Migliaia si sono date appuntamento a Toronto per organizzare la prima di innumerevoli marce di protesta contro l’odioso pregiudizio che avvelena anche i nostri sistemi giudiziari. “Ne abbiamo abbastanza” spiega la 25enne Heather Jarvis, vittima di uno stupro a soli 14 anni e una delle 5 fondatrici del movimento SlutWalk Toronto, “non protestiamo solo contro l’idea o contro il poliziotto: marciamo per cambiare il sistema”.
Dopo la SlutWalk che si è svolta a Boston l’8 maggio, il tam tam ha raggiunto Europa, Australia e Asia. Il prossimo appuntamento è fissato in contemporanea a Londra e Amsterdam per il prossimo 4 giugno.
Ogni donna, bella o brutta, giovane o attempata, sa esattamente di cosa si parla, per averlo vissuto sulla propria pelle. L’esternazione del poliziotto Sanguinetti, che peraltro non è stato allontanato dal servizio come sarebbe stato giusto, è la classica goccia che ha fatto traboccare il vaso.
Molte di voi ricorderanno le forti proteste che si levarono in Italia nel 1999 quando un Giudice della Corte Suprema sancì che una donna in jeans non poteva essere vittima di violenza “senza consenso”, data l’impossibilità di sfilare senza aiuto i pantaloni.

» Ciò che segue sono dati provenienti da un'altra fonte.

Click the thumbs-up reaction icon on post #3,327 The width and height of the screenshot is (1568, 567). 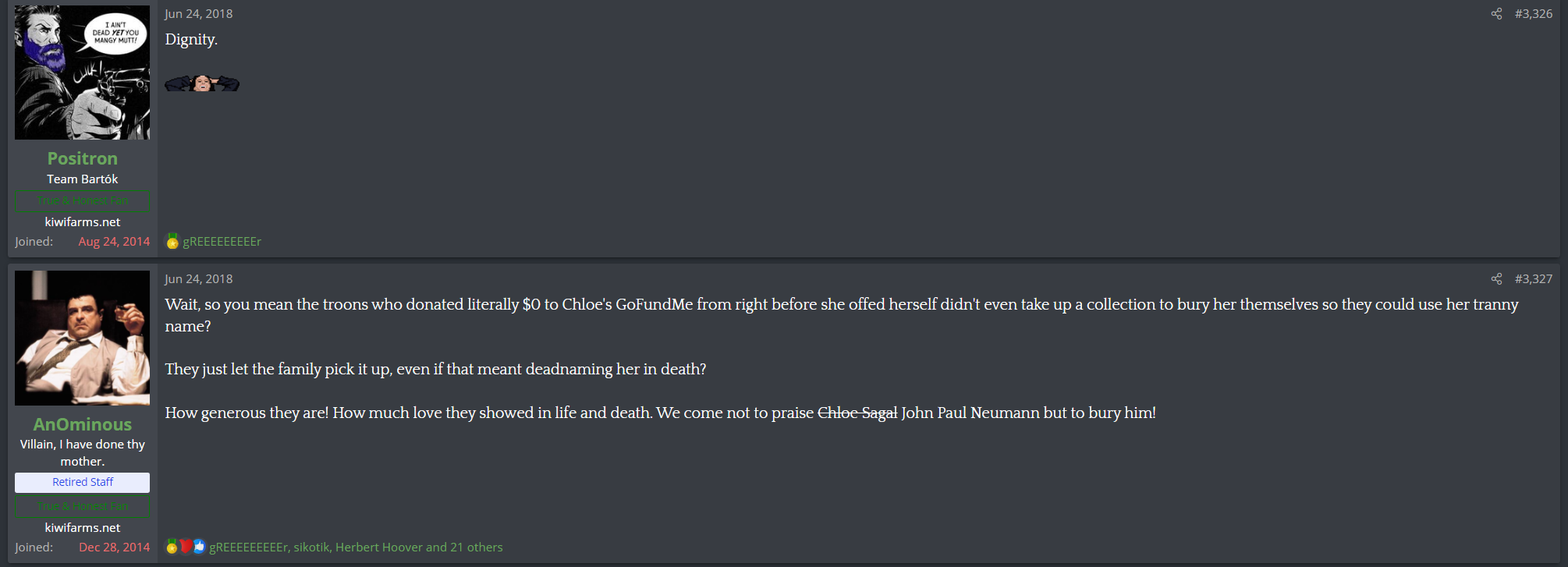199,547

Persino un giornale liberal come il New York Times è finito nella bufera di recente per un controverso articolo sullo stupro di gruppo ai danni di una ragazzina di una scuola elementare del Texas, “colpevole”, secondo il giornalista James McKinley Jr. di “truccarsi e vestirsi in una maniera più adeguata ad una donna di 20 anni”.
“Si dà la colpa al padrone se qualcuno irrompe nella sua bella casa?”, punta il dito Elizabeth Webb, animatrice della marcia svoltasi a Dallas lo scorso 23 aprile, anche lei vittima di violenza sessuale. “Lo stupro è un’esperienza già molto traumatica”, teorizza la Webb, “imputarne la responsabilità a chi lo subisce ingigantisce la ferita psicologica”.
Speriamo che il messaggio venga recepito anche dal giudice di Manitoba che lo scorso febbraio ha assolto uno stupratore (“un maldestro Don Giovanni”, l’ha definito) che non aveva saputo resistere all’adescamento della sua vittima, “colpevole” di aver indossato
“una maglietta troppo attillata senza reggiseno, tacchi alti e make-up”, rendendo secondo lui “inevitabile” l’aggressione sessuale.